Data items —
────────────────
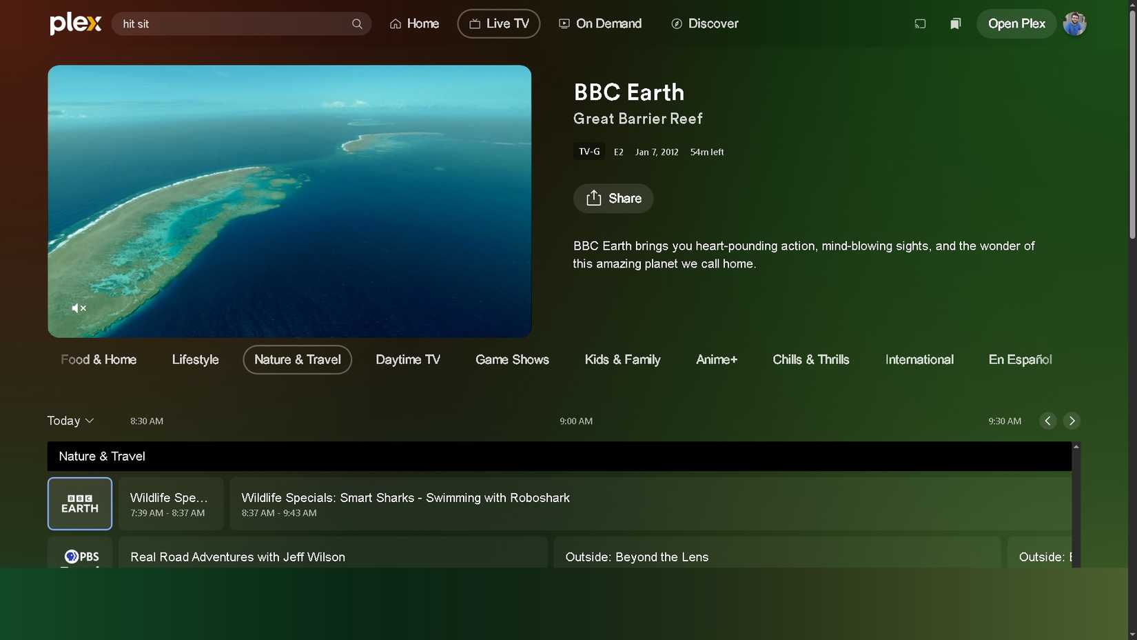Click the Plex logo
Viewport: 1137px width, 640px height.
(x=74, y=23)
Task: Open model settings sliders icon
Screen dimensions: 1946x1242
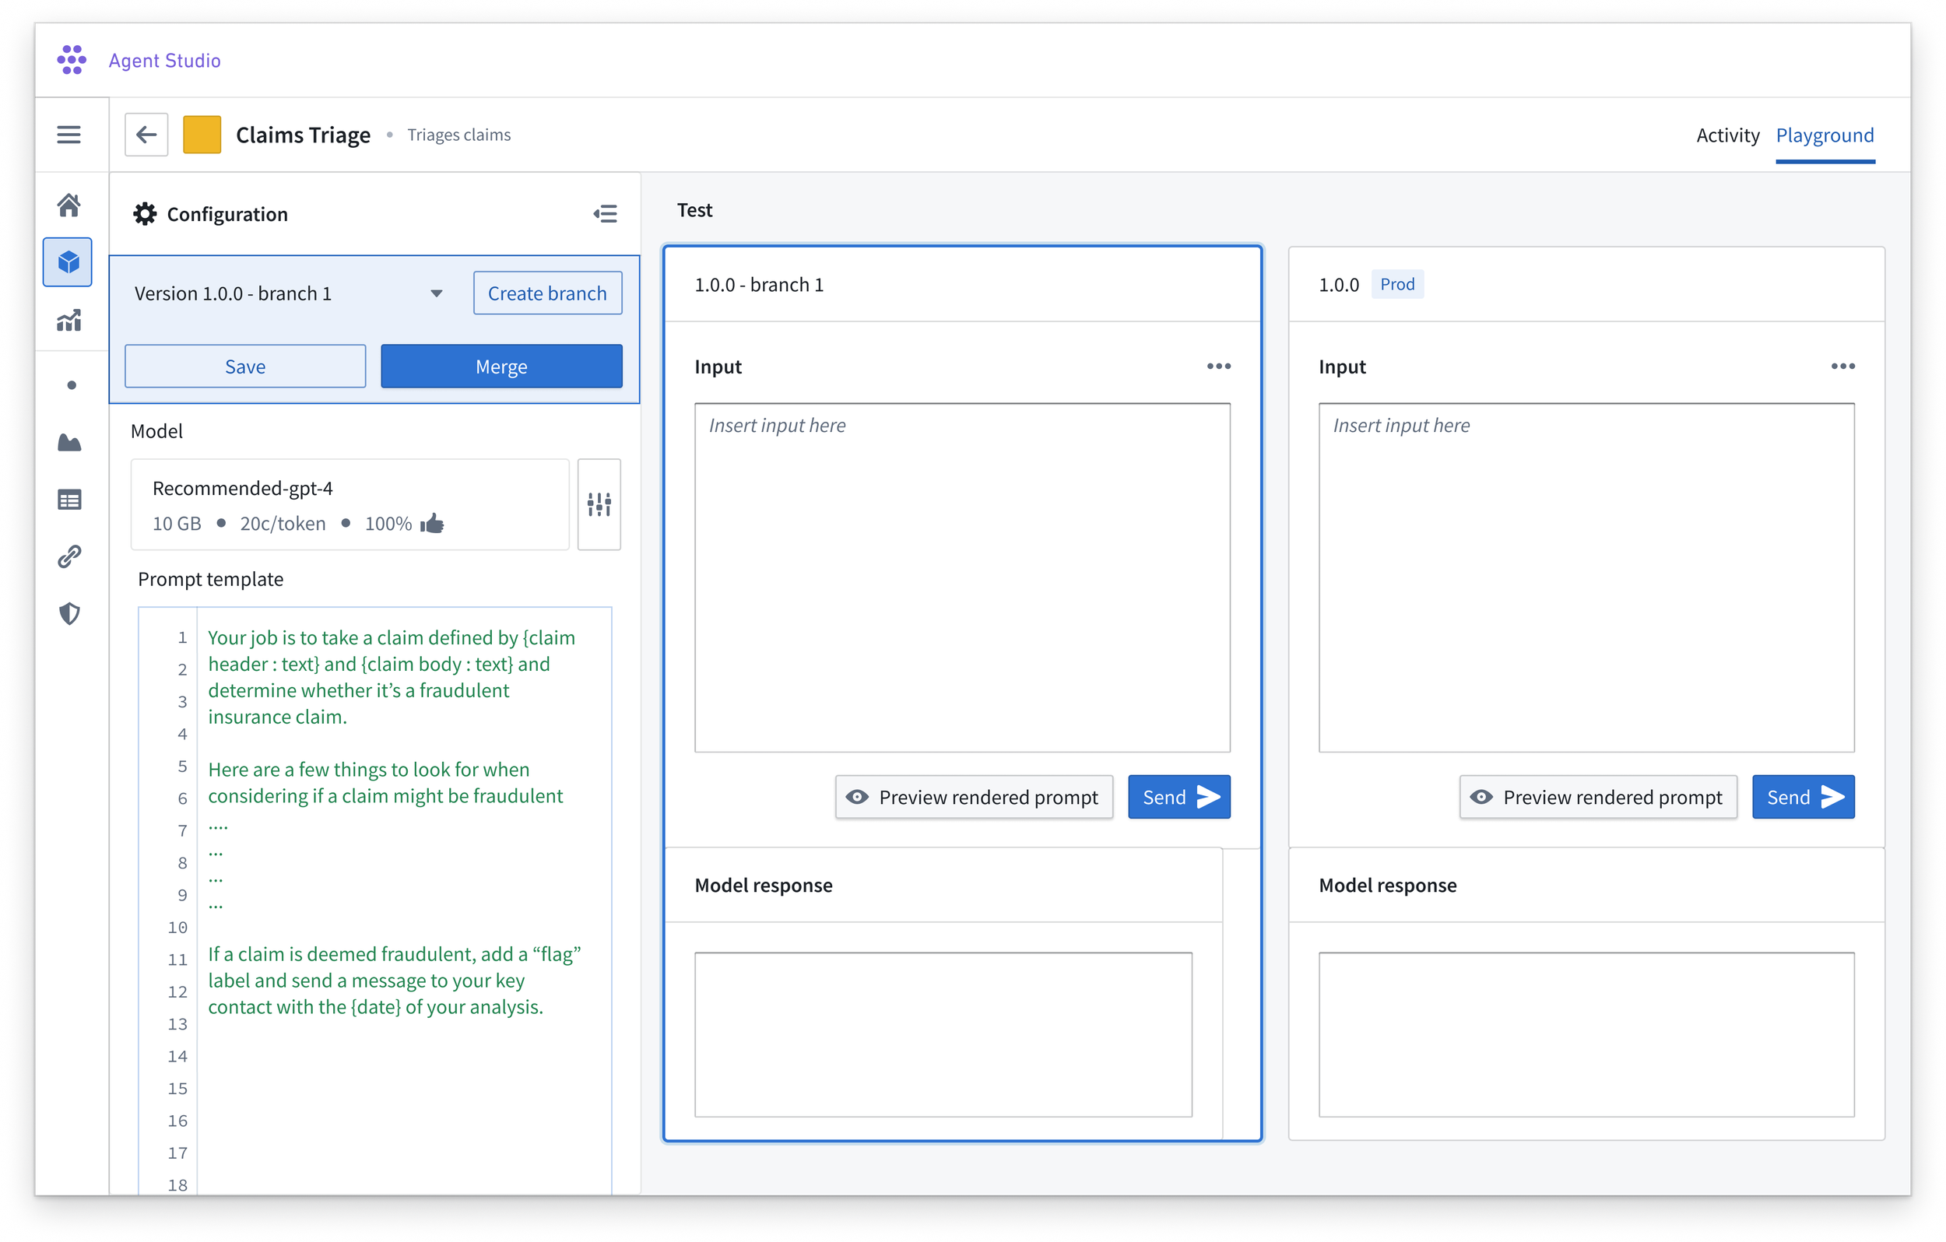Action: coord(599,504)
────────────────
Task brief — Only the lines from the one containing "Task: Open model settings sliders icon" through the end of the records above should be retyped, exactly as they stand, with any pictures left out.

Completed exercise —
Task: Open model settings sliders icon
Screen dimensions: 1946x1242
Action: coord(599,504)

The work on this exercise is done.